Bearish Investors Hedge Against AI-Linked Debt Risks as Tech Sell-Off Accelerates
Wall Street's tech sell-off gained momentum last week, triggering a surge in hedging activity after Oracle and Broadcom reported disappointing earnings. Oracle Corporation, once a stalwart of steady revenue, has emerged as a focal point for AI-related credit risks. The cost of insuring its debt through credit default swaps (CDS) has reached levels unseen since the 2009 financial crisis.

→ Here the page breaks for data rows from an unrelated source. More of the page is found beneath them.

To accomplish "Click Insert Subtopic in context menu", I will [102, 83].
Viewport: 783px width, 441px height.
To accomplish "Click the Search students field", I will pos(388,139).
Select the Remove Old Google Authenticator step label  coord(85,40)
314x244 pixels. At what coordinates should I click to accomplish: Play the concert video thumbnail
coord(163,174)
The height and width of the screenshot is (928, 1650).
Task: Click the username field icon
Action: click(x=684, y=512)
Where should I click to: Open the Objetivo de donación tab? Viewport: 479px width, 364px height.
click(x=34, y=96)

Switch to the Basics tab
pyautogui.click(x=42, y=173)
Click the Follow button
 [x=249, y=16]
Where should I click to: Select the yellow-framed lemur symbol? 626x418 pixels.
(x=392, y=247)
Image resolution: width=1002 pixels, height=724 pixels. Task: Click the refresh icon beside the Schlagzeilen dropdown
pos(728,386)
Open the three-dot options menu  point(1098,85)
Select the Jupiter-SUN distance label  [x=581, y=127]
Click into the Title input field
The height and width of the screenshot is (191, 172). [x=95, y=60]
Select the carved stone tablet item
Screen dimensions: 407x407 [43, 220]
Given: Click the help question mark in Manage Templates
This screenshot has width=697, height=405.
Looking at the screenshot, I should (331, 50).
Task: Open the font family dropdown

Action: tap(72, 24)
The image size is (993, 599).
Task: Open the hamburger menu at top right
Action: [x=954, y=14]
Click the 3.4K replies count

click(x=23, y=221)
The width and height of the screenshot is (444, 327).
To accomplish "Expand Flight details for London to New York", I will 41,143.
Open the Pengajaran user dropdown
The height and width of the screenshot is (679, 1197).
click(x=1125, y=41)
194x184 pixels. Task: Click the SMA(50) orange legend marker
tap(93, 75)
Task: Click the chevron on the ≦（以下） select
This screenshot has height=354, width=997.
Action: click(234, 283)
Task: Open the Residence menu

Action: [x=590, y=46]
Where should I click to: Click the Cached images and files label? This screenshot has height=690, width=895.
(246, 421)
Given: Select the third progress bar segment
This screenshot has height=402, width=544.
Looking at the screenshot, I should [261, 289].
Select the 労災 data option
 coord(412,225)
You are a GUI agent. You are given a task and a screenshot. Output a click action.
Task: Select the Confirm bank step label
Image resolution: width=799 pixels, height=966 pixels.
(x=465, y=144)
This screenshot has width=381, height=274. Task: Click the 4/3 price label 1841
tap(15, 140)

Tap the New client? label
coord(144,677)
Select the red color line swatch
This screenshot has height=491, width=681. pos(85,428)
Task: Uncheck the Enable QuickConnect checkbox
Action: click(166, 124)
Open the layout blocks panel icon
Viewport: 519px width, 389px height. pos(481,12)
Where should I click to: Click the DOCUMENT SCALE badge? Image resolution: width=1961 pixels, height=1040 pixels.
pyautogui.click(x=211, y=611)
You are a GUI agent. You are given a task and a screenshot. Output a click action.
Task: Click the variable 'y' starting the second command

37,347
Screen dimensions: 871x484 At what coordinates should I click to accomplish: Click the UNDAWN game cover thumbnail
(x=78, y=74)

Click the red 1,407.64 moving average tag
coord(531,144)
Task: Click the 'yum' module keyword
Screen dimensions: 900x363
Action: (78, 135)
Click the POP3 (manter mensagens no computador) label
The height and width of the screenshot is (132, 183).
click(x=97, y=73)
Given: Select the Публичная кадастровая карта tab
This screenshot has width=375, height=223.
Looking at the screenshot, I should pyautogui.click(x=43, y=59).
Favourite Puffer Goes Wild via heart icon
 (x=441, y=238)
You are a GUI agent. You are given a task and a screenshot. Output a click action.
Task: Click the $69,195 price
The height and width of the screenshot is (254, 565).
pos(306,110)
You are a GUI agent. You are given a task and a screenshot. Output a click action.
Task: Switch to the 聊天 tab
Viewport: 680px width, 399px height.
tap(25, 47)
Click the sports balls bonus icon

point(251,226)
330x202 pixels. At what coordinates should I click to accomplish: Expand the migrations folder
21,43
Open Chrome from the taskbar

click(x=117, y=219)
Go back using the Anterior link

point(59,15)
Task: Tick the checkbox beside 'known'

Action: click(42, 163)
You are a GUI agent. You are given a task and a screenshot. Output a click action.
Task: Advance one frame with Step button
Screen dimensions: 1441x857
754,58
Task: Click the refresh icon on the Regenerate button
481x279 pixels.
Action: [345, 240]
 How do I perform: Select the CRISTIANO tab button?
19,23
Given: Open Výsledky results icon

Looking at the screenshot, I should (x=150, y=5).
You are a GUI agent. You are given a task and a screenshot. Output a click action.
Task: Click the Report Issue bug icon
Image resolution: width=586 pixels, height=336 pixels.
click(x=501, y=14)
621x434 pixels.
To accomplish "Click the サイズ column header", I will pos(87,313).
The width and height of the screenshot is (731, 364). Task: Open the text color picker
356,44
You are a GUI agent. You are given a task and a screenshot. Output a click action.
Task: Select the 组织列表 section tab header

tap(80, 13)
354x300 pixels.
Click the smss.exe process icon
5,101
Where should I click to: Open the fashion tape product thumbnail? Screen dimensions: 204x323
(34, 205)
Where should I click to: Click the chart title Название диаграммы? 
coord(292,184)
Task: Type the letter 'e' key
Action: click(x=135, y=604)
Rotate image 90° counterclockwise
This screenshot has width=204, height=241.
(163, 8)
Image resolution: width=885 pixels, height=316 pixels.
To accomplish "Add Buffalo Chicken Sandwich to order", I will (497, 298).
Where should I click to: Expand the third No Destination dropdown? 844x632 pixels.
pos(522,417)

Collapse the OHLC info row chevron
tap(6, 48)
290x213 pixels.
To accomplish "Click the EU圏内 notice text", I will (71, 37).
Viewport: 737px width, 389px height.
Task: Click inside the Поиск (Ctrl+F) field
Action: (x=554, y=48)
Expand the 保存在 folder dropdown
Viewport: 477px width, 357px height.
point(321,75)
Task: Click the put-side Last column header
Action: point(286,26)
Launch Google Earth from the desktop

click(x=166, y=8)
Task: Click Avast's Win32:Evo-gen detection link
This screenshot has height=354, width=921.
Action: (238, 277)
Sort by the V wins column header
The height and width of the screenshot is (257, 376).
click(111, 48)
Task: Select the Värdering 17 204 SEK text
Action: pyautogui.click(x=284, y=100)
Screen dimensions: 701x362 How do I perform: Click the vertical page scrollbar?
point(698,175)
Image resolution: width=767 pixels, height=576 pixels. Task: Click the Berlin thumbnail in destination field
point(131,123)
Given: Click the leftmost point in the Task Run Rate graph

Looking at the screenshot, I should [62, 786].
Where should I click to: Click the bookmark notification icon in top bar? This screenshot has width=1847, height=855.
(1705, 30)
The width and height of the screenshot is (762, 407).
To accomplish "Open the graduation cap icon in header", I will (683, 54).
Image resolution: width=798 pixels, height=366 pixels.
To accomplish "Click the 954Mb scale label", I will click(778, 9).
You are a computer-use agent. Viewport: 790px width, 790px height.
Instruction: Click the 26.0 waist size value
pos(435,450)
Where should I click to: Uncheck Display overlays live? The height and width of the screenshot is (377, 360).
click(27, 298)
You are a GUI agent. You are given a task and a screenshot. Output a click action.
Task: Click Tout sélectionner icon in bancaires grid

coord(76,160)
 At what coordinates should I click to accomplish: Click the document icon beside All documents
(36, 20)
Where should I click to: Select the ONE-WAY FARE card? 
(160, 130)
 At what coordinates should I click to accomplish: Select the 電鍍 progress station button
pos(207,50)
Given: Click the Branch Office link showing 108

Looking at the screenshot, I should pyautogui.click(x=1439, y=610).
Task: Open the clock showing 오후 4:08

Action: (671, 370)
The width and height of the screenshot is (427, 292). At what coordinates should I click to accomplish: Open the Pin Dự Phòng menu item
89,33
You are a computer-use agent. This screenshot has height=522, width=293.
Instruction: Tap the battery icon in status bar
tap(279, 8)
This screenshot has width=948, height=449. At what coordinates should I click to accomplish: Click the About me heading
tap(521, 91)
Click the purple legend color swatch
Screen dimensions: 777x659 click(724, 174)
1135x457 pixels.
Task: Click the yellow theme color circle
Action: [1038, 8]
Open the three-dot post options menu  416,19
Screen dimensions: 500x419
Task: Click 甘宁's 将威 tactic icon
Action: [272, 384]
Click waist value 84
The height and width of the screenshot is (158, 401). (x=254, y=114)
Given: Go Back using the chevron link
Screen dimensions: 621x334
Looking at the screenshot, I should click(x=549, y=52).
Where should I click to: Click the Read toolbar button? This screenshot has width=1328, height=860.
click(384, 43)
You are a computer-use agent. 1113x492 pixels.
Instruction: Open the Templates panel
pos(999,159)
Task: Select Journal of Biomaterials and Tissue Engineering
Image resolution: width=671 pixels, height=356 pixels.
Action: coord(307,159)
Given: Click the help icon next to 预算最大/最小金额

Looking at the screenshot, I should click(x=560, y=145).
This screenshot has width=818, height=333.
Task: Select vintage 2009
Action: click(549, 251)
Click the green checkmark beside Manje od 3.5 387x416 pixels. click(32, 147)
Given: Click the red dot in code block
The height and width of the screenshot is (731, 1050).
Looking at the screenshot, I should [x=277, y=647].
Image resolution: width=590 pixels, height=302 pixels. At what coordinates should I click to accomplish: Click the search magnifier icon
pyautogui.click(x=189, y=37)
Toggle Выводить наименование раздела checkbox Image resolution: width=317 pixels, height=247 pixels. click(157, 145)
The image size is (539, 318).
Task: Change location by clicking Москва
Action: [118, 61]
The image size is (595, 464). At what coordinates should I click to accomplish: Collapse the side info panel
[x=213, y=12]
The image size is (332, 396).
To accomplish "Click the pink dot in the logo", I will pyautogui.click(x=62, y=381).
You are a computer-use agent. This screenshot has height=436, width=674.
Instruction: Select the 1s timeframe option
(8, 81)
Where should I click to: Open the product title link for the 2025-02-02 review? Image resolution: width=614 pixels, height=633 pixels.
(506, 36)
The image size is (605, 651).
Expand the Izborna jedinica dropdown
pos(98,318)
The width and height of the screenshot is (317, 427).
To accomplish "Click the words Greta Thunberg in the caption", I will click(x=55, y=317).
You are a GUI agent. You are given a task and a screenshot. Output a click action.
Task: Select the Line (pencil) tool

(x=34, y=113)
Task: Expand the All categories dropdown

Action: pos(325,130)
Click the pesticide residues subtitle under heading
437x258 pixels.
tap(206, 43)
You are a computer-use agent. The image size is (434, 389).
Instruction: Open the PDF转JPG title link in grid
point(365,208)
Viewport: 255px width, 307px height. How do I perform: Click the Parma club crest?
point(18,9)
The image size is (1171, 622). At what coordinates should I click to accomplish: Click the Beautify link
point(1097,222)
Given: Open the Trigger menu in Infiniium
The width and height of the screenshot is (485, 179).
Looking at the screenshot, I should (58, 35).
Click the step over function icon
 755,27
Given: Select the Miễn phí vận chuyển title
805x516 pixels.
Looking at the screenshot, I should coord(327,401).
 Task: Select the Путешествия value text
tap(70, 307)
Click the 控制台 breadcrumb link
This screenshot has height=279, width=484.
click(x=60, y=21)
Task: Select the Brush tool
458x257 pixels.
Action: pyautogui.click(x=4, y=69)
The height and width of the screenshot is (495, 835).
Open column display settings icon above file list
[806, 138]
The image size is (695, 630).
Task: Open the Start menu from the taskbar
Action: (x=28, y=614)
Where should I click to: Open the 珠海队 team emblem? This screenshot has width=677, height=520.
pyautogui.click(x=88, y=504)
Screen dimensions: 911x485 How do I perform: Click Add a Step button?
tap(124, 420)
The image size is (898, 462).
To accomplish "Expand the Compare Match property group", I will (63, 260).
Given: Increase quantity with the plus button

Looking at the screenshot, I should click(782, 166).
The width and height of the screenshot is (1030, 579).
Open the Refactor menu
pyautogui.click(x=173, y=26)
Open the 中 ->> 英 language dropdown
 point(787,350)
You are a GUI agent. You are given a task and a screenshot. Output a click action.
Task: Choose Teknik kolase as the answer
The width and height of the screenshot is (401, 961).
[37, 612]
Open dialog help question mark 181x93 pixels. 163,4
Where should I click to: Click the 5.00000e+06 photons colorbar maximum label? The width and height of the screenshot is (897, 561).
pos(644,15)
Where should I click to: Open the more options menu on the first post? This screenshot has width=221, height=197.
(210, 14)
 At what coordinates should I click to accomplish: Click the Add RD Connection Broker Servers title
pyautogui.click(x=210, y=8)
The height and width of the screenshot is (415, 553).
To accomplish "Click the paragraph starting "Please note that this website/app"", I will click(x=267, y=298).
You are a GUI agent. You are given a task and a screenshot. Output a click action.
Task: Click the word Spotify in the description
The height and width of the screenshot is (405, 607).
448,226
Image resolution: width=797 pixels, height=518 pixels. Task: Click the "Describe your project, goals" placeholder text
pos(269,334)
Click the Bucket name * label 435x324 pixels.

CDS trading volumes spiked in September, reflecting growing investor unease. Tech financials remain volatile as markets digest earnings and anticipate the impact of AI products from OpenAI, Google, and Anthropic. Oracle and CoreWeave saw particularly sharp increases in CDS activity as both companies raise significant debt to expand data center capacity. Meta also entered the spotlight after issuing $30 billion in bonds to fund AI initiatives.
JPMorgan's Nathaniel Rosenbaum observed single-name CDS volumes ROSE substantially this quarter, driven primarily by hyperscalers investing heavily in U.S. data centers. A senior executive at a major U.S. credit investment firm concurred with this assessment, signaling broad institutional concern about the sector's debt-fueled AI expansion.